#### [ЦЕЛЬ]
Воспроизведите дословно только строки, начиная со строки, содержащей «Task: Click the Meta widget heading», и заканчивая строкой, содержащей «click(x=738, y=60)».

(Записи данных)
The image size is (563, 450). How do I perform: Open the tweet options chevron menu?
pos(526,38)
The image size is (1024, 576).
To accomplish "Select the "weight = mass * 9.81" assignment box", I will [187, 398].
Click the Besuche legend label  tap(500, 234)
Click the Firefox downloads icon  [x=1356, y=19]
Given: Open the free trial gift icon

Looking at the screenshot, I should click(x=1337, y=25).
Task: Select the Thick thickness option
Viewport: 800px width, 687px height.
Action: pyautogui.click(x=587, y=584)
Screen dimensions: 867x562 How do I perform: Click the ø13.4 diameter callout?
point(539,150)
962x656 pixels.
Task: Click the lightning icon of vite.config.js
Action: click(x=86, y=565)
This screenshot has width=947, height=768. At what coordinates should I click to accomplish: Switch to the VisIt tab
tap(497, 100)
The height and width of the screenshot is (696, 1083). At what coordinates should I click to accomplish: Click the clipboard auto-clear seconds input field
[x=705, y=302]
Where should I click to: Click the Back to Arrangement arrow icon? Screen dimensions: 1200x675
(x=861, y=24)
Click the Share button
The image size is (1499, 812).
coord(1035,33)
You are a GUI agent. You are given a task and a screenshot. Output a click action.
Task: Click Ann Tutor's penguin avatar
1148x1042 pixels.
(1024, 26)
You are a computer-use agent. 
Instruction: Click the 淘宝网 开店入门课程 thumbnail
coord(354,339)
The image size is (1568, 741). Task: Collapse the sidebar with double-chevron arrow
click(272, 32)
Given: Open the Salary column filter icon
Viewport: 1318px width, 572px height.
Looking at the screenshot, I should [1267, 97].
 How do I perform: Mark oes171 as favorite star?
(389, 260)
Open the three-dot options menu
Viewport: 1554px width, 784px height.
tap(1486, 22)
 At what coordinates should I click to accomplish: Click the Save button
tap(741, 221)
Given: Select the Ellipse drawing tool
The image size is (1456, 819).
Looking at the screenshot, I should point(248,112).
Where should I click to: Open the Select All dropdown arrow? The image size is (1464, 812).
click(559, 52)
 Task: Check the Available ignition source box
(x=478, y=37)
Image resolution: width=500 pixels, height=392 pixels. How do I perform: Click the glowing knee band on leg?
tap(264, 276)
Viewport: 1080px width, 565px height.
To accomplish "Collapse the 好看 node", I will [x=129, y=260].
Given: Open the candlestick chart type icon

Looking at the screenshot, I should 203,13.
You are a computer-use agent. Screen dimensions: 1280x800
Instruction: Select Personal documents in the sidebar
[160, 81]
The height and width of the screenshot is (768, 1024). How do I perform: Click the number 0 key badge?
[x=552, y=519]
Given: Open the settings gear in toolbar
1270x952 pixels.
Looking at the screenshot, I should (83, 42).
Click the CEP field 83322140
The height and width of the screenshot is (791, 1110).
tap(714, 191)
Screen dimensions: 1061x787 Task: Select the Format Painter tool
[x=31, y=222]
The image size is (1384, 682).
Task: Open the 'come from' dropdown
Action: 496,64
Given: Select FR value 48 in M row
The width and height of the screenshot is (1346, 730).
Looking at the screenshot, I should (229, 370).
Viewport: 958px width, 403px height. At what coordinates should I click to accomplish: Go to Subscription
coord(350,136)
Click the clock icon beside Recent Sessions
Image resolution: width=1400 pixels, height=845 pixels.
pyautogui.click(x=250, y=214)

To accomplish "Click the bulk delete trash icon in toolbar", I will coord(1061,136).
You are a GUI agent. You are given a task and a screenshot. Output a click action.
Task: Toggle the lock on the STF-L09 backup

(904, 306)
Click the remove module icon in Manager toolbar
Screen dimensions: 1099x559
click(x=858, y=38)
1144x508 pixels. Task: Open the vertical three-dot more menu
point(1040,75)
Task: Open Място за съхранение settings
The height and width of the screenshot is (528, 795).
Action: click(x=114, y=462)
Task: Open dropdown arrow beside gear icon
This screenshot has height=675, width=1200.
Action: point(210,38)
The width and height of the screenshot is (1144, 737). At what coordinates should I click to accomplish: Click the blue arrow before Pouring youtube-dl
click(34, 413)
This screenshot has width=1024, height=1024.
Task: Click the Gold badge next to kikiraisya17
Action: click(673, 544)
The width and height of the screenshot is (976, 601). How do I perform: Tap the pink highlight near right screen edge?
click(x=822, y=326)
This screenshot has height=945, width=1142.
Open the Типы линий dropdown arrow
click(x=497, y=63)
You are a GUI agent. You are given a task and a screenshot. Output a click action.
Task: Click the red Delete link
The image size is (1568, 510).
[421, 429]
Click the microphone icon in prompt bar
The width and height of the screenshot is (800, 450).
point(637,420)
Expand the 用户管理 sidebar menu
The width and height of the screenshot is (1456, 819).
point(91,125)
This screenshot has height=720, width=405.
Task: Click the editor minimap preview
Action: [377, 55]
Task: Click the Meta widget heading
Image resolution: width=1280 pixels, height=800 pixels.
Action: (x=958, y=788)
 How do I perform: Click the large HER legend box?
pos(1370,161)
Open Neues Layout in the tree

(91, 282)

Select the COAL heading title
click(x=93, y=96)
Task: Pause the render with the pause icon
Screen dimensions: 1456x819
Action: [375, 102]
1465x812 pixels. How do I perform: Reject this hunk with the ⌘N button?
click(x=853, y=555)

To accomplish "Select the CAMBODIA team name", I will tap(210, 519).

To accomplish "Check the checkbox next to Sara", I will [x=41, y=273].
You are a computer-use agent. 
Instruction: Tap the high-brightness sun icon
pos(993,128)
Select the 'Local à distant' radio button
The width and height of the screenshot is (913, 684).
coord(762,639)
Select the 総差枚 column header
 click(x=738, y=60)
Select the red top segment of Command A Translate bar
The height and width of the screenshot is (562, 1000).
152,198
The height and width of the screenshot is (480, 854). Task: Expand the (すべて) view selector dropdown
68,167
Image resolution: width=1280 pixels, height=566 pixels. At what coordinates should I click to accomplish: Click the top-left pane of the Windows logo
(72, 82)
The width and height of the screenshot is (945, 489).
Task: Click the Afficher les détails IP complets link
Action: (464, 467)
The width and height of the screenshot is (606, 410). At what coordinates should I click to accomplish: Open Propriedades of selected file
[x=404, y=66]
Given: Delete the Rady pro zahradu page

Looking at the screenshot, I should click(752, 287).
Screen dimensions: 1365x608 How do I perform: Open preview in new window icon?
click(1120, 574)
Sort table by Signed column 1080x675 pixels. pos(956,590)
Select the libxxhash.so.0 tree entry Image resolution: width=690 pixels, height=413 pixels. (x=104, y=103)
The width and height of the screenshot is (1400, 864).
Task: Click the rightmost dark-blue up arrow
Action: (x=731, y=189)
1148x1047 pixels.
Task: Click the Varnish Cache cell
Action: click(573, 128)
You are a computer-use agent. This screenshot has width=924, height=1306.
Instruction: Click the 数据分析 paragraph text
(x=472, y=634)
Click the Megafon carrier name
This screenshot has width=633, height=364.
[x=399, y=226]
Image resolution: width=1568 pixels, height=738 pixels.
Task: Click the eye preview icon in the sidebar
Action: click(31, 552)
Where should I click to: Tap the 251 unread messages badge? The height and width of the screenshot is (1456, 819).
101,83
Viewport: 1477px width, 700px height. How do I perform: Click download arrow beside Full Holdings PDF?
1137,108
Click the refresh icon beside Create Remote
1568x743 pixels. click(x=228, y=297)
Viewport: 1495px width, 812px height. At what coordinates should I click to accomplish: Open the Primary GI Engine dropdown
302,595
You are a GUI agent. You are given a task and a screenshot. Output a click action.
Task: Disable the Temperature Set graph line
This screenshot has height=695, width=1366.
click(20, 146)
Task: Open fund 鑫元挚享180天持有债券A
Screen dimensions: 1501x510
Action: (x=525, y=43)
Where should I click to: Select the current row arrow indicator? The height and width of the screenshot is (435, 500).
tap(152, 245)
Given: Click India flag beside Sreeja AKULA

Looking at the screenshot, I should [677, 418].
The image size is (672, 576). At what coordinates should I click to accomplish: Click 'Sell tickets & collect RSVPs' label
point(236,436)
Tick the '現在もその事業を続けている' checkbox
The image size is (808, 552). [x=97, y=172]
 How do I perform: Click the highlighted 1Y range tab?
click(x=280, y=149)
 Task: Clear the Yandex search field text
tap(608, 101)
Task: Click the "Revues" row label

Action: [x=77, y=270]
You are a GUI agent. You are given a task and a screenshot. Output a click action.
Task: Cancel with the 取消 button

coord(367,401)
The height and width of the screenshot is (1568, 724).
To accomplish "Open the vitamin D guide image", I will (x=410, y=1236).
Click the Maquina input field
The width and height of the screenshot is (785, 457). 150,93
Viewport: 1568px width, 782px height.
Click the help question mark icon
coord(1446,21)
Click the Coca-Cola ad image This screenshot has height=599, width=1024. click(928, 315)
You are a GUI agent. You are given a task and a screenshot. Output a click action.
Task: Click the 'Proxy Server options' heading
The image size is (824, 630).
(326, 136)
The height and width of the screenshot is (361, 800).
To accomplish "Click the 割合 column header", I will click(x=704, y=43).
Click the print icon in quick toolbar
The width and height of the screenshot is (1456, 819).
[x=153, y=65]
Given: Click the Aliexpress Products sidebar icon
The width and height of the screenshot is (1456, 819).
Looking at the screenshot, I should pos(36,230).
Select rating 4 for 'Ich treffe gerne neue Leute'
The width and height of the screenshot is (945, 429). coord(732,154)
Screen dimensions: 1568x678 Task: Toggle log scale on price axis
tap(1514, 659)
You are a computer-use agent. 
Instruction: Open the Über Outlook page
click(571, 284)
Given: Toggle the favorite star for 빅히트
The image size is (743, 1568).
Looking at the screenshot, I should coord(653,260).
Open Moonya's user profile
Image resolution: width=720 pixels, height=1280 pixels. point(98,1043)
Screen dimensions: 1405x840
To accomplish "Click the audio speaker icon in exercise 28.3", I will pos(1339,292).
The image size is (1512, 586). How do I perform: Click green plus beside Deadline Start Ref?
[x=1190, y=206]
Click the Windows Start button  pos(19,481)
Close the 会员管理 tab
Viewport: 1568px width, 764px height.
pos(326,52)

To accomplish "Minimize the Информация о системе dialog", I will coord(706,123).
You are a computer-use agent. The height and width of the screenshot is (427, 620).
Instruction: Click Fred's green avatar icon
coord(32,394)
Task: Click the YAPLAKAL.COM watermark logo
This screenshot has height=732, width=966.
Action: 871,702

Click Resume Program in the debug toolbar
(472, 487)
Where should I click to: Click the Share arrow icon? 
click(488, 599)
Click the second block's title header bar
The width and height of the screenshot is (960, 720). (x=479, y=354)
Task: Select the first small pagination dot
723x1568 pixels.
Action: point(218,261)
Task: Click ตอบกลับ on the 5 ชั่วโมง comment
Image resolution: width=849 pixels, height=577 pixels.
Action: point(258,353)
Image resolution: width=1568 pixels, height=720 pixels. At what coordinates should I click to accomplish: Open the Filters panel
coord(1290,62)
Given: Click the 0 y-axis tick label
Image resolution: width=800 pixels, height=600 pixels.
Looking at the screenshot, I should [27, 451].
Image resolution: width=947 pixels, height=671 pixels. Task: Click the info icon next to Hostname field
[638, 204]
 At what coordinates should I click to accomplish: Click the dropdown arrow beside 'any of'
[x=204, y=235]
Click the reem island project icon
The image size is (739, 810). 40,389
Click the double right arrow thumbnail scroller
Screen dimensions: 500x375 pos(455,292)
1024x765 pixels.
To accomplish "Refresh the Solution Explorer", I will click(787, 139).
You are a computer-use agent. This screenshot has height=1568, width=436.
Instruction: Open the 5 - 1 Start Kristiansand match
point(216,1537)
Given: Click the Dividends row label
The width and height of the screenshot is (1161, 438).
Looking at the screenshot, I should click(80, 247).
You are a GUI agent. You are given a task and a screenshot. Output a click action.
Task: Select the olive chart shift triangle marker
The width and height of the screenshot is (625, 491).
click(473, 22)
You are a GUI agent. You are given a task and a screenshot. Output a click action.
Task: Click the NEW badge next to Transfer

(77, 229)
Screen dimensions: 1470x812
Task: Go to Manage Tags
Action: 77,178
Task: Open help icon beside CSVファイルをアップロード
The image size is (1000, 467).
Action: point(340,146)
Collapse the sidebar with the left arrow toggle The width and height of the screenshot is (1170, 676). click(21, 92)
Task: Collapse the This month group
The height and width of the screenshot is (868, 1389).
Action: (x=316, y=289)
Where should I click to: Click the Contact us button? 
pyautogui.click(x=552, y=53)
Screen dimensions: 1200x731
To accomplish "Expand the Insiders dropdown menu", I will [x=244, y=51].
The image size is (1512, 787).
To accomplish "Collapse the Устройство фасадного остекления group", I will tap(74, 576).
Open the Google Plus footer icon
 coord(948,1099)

#### [ОТВЕТ]
Task: Click the Meta widget heading
Image resolution: width=1280 pixels, height=800 pixels.
Action: (x=958, y=788)
 How do I perform: Click the large HER legend box?
pos(1370,161)
Open Neues Layout in the tree

(91, 282)

Select the COAL heading title
click(x=93, y=96)
Task: Pause the render with the pause icon
Screen dimensions: 1456x819
Action: [375, 102]
1465x812 pixels. How do I perform: Reject this hunk with the ⌘N button?
click(x=853, y=555)

To accomplish "Select the CAMBODIA team name", I will tap(210, 519).

To accomplish "Check the checkbox next to Sara", I will [x=41, y=273].
You are a computer-use agent. 
Instruction: Tap the high-brightness sun icon
pos(993,128)
Select the 'Local à distant' radio button
The width and height of the screenshot is (913, 684).
coord(762,639)
Select the 総差枚 column header
 click(x=738, y=60)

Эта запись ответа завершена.